Santos
João da Cruz
Biografia
Nasceu em Fontiveros, perto de Ávila, uma aldeia da velha Castela espanhola, em 1542. O pai, Gonzalo de Yepes, foi expulso de casa e deserdado por ter casado com uma pobre tecelã de seda, Catalina Álvarez. Órfão de pai ainda muito pequeno, teve de mudar de cidade em cidade com a mãe, laboriosa e ativa, para garantir o sustento económico da família, estudando e trabalhando em lugares sempre diferentes.
Entre 1551 e 1559 recebeu formação cultural e artesanal no Colegio de los Doctrinos de Medina del Campo, para onde se transferira com a mãe. Depois foi carpinteiro, alfaiate, pintor e entalhador; foi também acólito da igreja da Madalena, empregado e ajudante de enfermeiro no Hospital da Conceição. Em 1563 entrou na Ordem do Carmo. Entre 1564 e 1568 completou os estudos teológicos e filosóficos na Universidade de Salamanca, e em 1567 foi ordenado sacerdote.
Em outubro de 1567 encontrou Teresa de Ávila, que realizava a reforma do Carmelo. Em 9 de agosto de 1568, depois de numerosas conversas com Teresa, partiu para Valladolid, onde ela devia fundar um mosteiro de Carmelitas Descalças. Depois foi para Duruelo, Segóvia, onde adaptou uma casa rural como primeiro convento dos Carmelitas Descalços. Em 28 de novembro, primeiro domingo do Advento, inaugurou ali a vida reformada; nessa ocasião assumiu o nome de João da Cruz.

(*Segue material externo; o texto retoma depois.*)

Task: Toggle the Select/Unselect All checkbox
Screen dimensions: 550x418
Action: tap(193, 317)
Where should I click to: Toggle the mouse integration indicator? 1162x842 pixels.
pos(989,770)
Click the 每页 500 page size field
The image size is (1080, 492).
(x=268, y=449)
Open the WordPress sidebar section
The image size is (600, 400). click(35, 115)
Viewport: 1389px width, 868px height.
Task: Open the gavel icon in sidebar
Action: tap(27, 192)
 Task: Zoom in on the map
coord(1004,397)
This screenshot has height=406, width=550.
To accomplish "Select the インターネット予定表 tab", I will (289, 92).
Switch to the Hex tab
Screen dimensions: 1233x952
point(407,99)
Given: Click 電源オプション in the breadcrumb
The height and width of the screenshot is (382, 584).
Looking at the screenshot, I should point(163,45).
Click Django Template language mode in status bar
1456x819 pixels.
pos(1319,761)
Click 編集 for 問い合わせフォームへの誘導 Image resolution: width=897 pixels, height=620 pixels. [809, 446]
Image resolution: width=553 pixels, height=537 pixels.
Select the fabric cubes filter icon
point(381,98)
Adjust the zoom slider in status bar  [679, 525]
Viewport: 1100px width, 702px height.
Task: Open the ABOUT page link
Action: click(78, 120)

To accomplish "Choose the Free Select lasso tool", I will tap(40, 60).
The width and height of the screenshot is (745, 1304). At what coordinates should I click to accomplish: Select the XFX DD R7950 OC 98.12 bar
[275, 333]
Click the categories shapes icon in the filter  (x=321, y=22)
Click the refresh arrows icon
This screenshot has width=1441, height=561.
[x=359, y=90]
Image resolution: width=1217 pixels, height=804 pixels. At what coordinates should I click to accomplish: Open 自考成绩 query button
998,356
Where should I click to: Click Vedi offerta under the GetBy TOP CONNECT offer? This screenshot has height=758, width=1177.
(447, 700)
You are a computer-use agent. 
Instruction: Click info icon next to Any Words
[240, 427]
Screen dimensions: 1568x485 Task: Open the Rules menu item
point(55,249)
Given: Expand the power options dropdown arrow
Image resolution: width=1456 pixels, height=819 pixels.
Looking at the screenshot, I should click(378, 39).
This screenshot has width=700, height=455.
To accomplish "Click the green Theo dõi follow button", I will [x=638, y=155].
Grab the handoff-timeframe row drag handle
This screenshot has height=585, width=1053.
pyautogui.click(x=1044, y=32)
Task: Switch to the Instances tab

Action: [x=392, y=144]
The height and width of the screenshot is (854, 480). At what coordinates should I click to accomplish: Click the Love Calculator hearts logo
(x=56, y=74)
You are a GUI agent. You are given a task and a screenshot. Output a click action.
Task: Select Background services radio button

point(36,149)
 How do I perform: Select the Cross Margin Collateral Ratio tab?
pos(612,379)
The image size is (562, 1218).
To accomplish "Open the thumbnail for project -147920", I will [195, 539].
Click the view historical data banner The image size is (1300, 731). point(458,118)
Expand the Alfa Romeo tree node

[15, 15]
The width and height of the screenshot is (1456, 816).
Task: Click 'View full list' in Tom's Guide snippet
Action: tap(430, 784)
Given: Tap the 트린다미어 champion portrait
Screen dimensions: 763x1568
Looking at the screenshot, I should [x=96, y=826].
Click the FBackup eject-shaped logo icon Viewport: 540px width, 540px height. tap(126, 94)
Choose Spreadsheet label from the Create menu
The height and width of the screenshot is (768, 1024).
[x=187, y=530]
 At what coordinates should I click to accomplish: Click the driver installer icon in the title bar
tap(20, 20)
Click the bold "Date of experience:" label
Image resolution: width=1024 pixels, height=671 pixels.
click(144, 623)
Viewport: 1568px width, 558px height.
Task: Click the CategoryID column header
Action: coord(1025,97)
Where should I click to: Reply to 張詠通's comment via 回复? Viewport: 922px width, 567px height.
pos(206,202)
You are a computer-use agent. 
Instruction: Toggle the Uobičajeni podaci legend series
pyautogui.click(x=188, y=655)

Entre 1572 e 1577 exerceu a função de guia espiritual no mosteiro da Encarnação de Ávila. Em 2 de dezembro de 1577 foi encarcerado no convento dos Carmelitas Calçados de Toledo. Permaneceu preso por mais de oito meses, submetido a maus-tratos físicos, psicológicos e espirituais, encontrando, no entanto, inspiração para compor alguns dos seus poemas místicos mais conhecidos. Conseguiu fugir em 17 de agosto de 1578.
Em 1591 foi afastado dos cargos diretivos da Ordem e, já doente, foi em 28 de setembro para Úbeda, Jaén, onde passou os últimos meses de vida. Ali morreu na noite entre sexta-feira 13 e sábado 14 de dezembro de 1591, aos 49 anos. Desde 1593, os seus restos incorruptos repousam em Segóvia.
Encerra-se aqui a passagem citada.